Many moons ago.... Electricians would lay/throw a crobar across a circuit they were working on to protect them while working on the equipment. If the power switch was in a different location (sometimes miles away) and an unknowing person re-energised the circuit, the "crobar" shorting the circuit would protect them by blowing the fuse. Now days in electonic circuits (power supplies) the "crowbar" is generally replaced by an SCR that is designed to have a very high peak current. Most often seen as a protection circuit to kill the power supply in case of overvoltage malfunction. The advantage of the SCR is that once triggered it will continue to conduct untill the current through it reaches a VERY low threshold, even with the trigger removed.
No "lack of power" indicator is totally foolproof. Lamps burn out, voltmeters can as well. A voltmeter is the best check, but, just to be on the safe side, after checking with the voltmeter seeing the voltage is low, "crowbar" that cap before you touch it.

Steve

[apache405]

Originally Posted by vger Many moons ago.... Electricians would lay/throw a crobar across a circuit they were working on to protect them while working on the equipment. If the power switch was in a different location (sometimes miles away) and an unknowing person re-energised the circuit, the "crobar" shorting the circuit would protect them by blowing the fuse. Now days in electonic circuits (power supplies) the "crowbar" is generally replaced by an SCR that is designed to have a very high peak current. Most often seen as a protection circuit to kill the power supply in case of overvoltage malfunction. The advantage of the SCR is that once triggered it will continue to conduct untill the current through it reaches a VERY low threshold, even with the trigger removed. No "lack of power" indicator is totally foolproof. Lamps burn out, voltmeters can as well. A voltmeter is the best check, but, just to be on the safe side, after checking with the voltmeter seeing the voltage is low, "crowbar" that cap before you touch it.

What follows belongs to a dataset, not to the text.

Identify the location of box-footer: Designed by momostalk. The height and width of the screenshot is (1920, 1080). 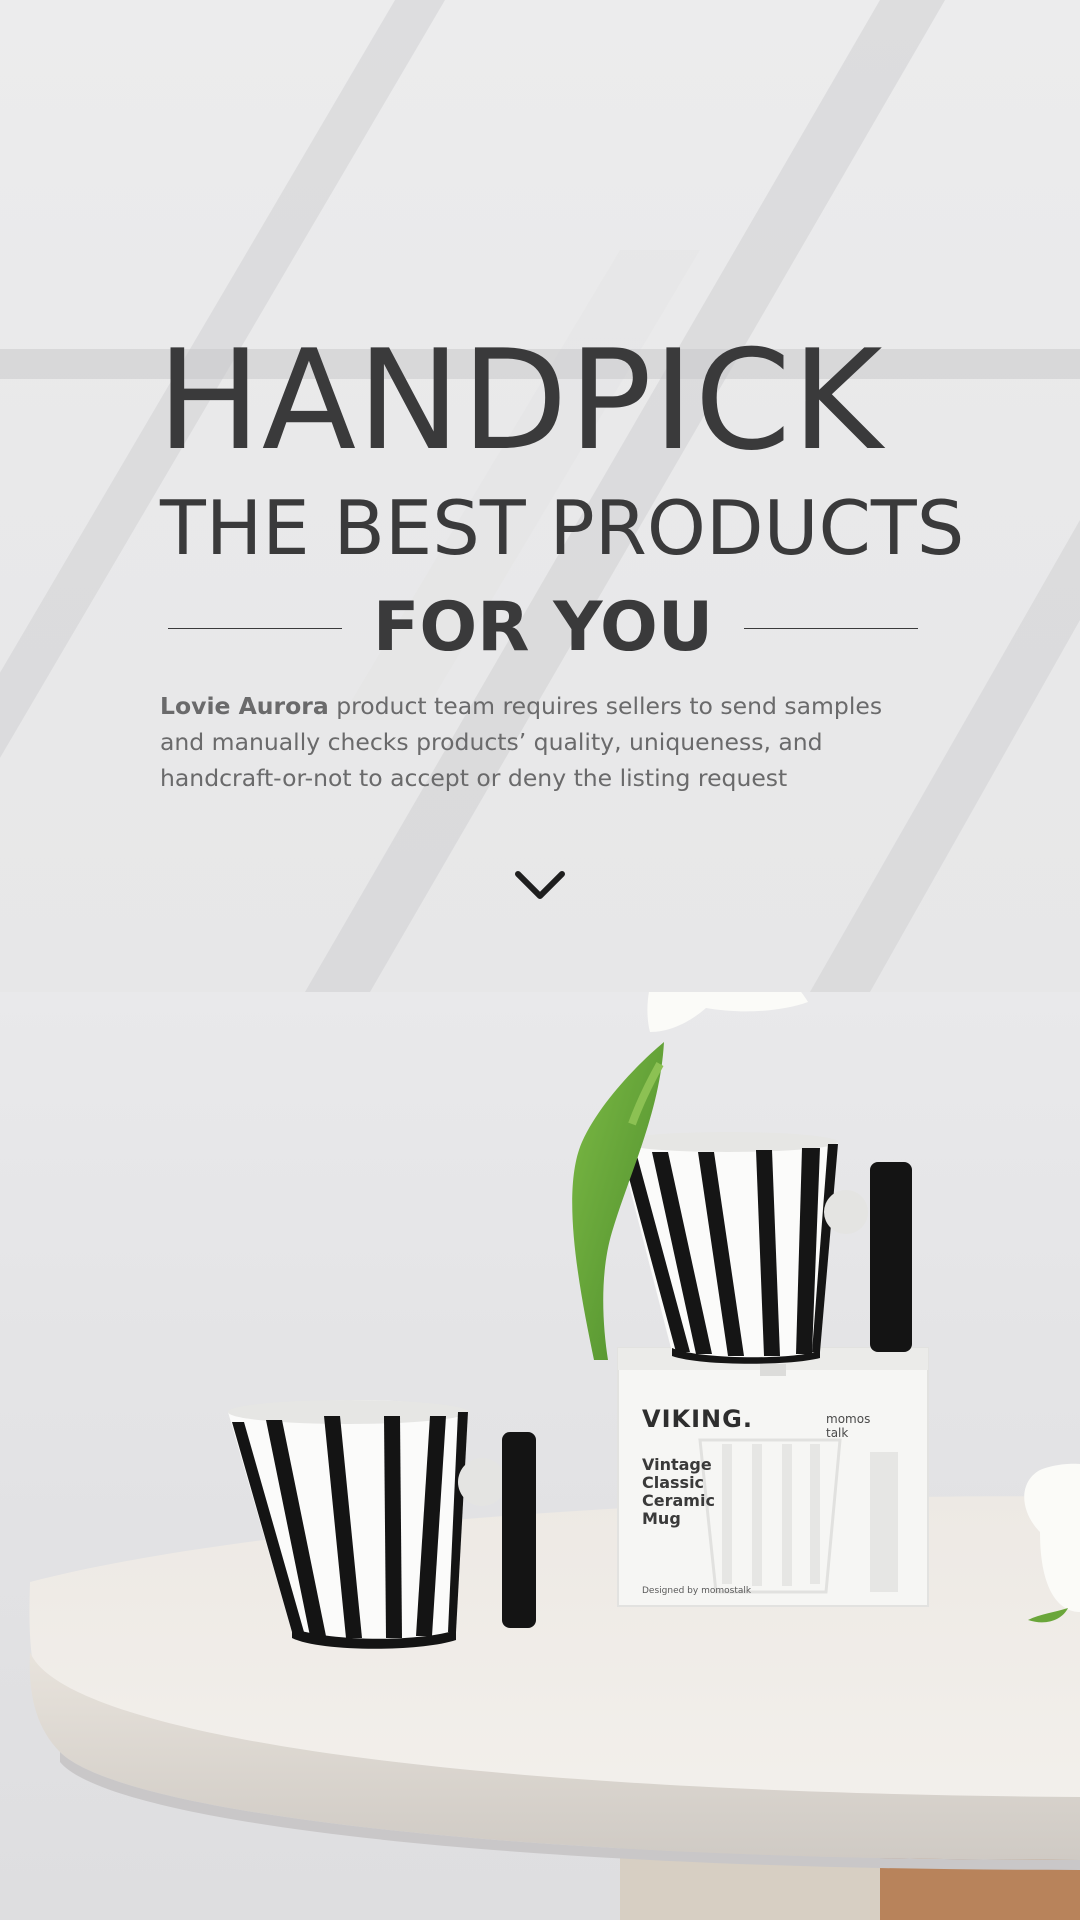
(697, 1591).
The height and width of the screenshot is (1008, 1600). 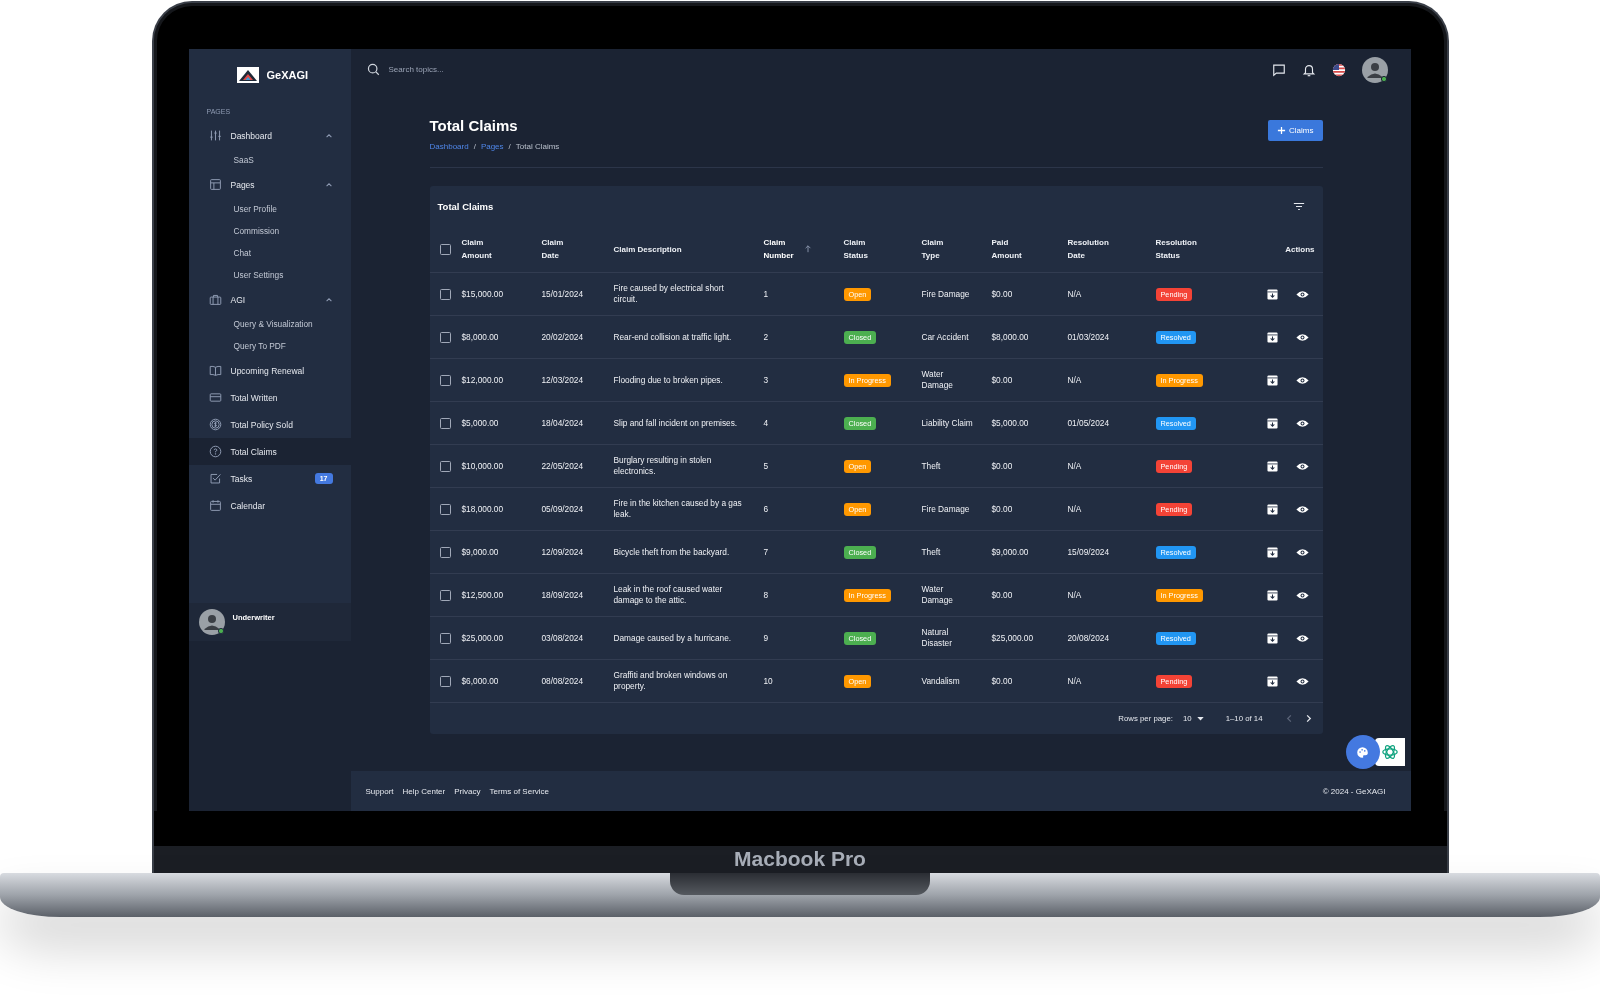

Steve

So basically you are proposing the use of an SCR to control the discharge of cap, and then a shorting bar be switched in after the SCR has finished?

[pastera]

For the bleeder pick either the power level or bleed down time to calculate the rest.

I would pick a bleed down time of 5 minutes and label the equipment to allow 20 minutes after power down before servicing. So 3 time constants would be five minutes, therefore, your resistance would be 750 ohms (closest 5% in stock).
Power would be 6.5 watts so anything over a 10 watt would work reliably.

Vishay
HL02506Z750R0JJ - $2.37

Huntington Electric
FVTS10-750 - $3.00


Aaron

[rdpzycho]

SCRs are better (most capacitor discharge lamps have them shorting the caps after a power failure), and they are used in resistance welders..it just happened that I have lots of PNPs lying around..

actually, I always do short the caps after getting a low enough reading (and keep the shorting wires attached while servicing the unit)..a few years ago I was using a homebrew ESD gun with capacitor voltage multipliers..all the caps are already reading low at 5V, but touching the caps will give you the sensation that it still has a few hundred volts (it was 1kV per capacitor bank for 8kV, energy per bank is roughly 0.8J which is, IIRC, way above the standard used for ESD testing)..

don't use your pliers or any other tools when shorting high energy caps...the caps can make the tool useless (had a plier permanently welded by shorting a 300J cap)..

[apache405]

Originally Posted by rdpzycho don't use your pliers or any other tools when shorting high energy caps...the caps can make the tool useless (had a plier permanently welded by shorting a 300J cap)..

your work area must have smelled *wonderful* after that. also kinda reminds me of what happened when i was checking a 120V light switch and shorted hot to ground with my meter probe. (new new pair of meter probes later...)

rdpzycho-
i gather from your previous posts that the SCR is used as a switch that directs the current flow through the resistor being used to discharge the cap. the SCR would direct current into the resistor until the voltage is low enough (.6V i'm assuming) to change the state of the SCR. am i on the right track?